The effect of particle size on structural and catalysts for oxygen evolution reaction of (CoFeNiMnCr)₃O₄ prepared by controlled synthesis with polyvinylpyrrolidone (PVP)

In this study, high-entropy spinel oxides (CoNiMnFeCr)₃O₄ were synthesized using a PVP-assisted sol-gel method, marking the first report of this approach for producing high-entropy oxides. This method provides new insights into morphology customization through precise temperature control during calcination. Samples were calcined at 800, 900, and 1000 °C, and structural, optical, and electrochemical characterizations were performed to evaluate the impact of synthesis conditions on the oxygen evolution reaction (OER) performance.
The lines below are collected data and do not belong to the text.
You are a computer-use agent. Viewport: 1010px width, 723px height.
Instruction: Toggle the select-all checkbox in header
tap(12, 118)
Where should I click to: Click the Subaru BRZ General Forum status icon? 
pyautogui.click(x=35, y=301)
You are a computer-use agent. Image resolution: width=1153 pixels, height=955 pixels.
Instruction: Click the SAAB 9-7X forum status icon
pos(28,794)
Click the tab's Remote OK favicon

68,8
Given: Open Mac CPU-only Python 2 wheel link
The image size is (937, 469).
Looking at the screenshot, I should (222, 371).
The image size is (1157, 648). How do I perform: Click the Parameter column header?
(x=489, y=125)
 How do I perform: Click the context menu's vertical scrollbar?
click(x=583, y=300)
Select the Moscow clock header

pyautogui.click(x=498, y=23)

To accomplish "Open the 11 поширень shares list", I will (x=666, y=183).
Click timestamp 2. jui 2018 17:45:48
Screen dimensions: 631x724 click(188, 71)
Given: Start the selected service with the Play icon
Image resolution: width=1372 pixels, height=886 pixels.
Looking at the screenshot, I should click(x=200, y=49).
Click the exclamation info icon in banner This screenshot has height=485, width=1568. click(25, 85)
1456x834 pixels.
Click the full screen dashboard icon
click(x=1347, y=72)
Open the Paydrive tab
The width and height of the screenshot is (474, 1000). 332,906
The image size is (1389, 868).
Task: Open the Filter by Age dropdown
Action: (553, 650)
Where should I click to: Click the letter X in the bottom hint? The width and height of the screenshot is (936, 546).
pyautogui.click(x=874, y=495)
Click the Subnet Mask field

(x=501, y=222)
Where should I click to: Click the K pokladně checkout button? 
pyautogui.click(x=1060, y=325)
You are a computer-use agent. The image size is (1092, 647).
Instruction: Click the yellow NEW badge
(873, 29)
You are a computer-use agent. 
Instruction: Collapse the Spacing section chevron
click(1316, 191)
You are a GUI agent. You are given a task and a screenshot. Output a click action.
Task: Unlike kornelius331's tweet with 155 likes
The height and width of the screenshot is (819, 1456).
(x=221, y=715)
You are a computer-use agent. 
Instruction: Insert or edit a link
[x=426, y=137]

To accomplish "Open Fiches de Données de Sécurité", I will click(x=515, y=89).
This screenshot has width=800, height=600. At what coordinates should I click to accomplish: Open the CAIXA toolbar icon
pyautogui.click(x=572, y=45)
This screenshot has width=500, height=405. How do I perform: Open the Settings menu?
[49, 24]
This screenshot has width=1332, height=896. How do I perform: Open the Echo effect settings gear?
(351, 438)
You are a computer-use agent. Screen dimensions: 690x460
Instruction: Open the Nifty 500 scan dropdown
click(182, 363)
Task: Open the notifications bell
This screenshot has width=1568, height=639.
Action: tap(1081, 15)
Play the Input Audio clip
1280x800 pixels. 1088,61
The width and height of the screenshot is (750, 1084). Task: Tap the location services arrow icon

X-ray diffraction (XRD) confirmed the formation of a single-phase spinel structure with face-centered cubic symmetry. UV-Vis spectroscopy revealed a band gap shift associated with calcination temperature, indicating subtle changes in electronic structure that can influence catalytic behavior. The S-HEO 800 sample exhibited the highest catalytic activity, achieving an overpotential of 316 mV at 10 mA cm^-2. Electrochemical tests showed excellent short-term durability, with the electrodes maintaining stable performance for 24 h at 10 mA cm^-2. Field emission gun scanning electron microscopy (FEGSEM) analysis revealed that particle size increased with calcination temperature, ranging from 96 nm (S-HEO 800) to 475 nm (S-HEO 1000). X-ray photoelectron spectroscopy (XPS) showed a higher concentration of Cr⁶⁺, Cr⁴⁺, and Ni³⁺ ions on the surface of S-HEO 800, correlating with its superior OER performance. Additionally, Raman and FT-IR spectra confirmed the formation of the spinel phase and provided insights into metal-oxygen bonding. Electrochemical impedance spectroscopy (EIS) results indicated that S-HEO 800 exhibited the lowest charge transfer resistance (R_ct), further supporting its enhanced catalytic behavior. These findings demonstrate the potential of the PVP-assisted sol-gel method to produce customized high-entropy oxides with tunable morphology, making them promising candidates for energy conversion applications, particularly in water electrolysis.